Lhakpa Gelu had tried earlier on the 19th for the Everest ascent record, but was delayed by the route not being fixed. No sooner than a day or two later, coming from nowhere, Pemba Dorjie took the record at 12 hrs 45 min, beating Babu’s record by an astonishing 4 hours. When Babu’s record was set in 2000 everyone thought that it would never be touched, especially since he broke the previous record by over 3 hours. Imagine what everyone thought about Pemba’s new time. At over four hours faster than Babu’s record, Pemba’s feat was likened to Roger Bannister’s sub 4-minute mile that had shocked the world in the 50’s— or so everyone thought.
Shy and reserved, Lhakpa bided his time and named May 25th as the day. Then late evening last night, the news came—10 hrs and 56 min. How could anyone ever have thought back in 1998 when Kaji Sherpa set the record at 20 hrs 24 min, that it would almost be chopped in half less than 7 years later?

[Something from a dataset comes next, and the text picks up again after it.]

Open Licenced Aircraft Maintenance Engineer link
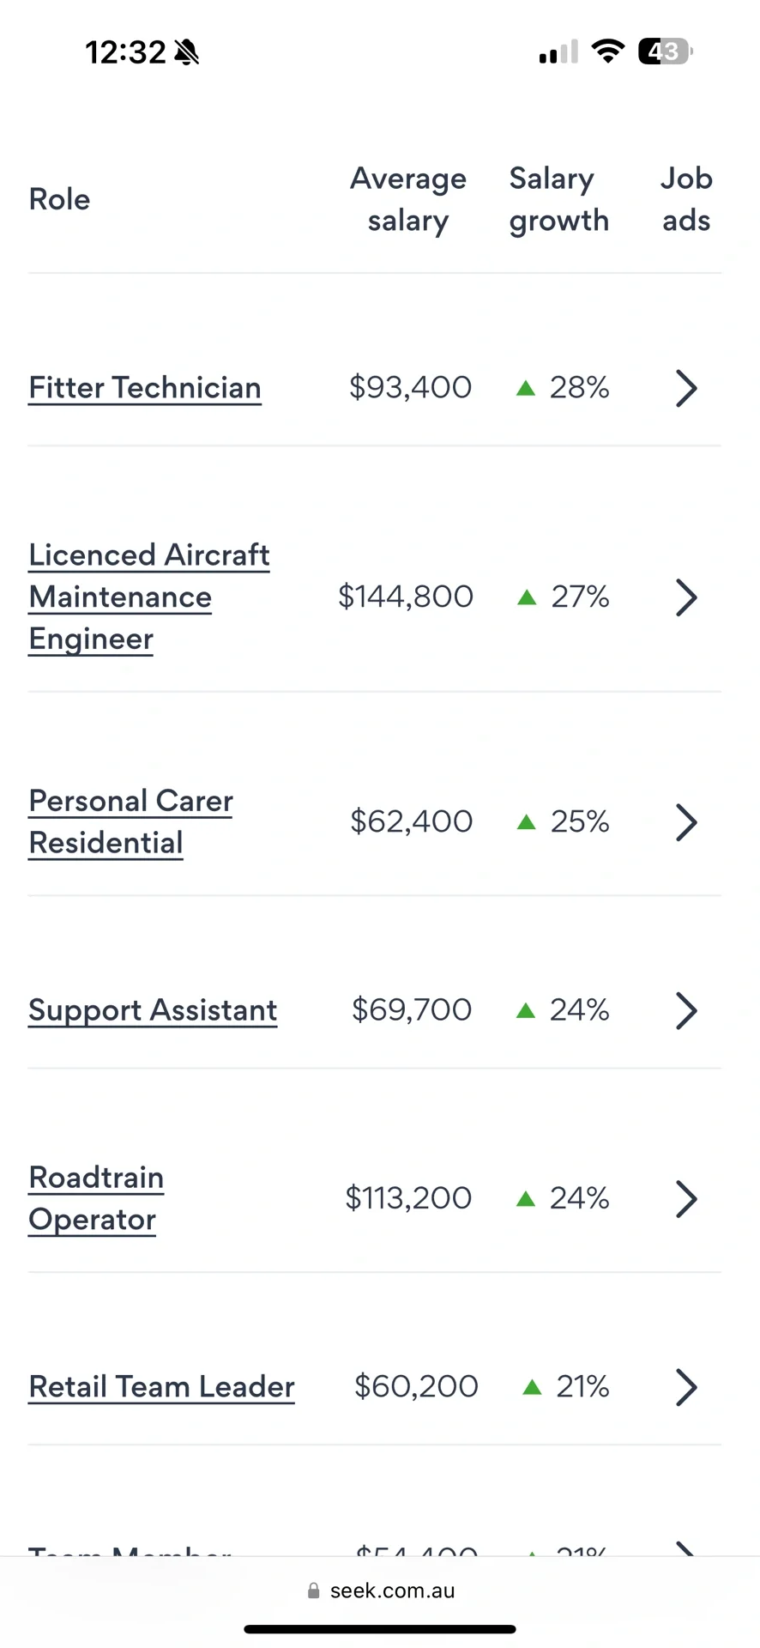click(x=149, y=597)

With two back-to-back speed ascent records, the youngest ascent ever, the 13th summit by Apa Sherpa and a female’s first third consecutive, the Sherpas have stolen the Everest show in the true spirit of human achievement. The media has shone their spotlight on Hillary and Western climbers as usual. 50 years after the first ascent, Everest is still the domain of the Sherpas.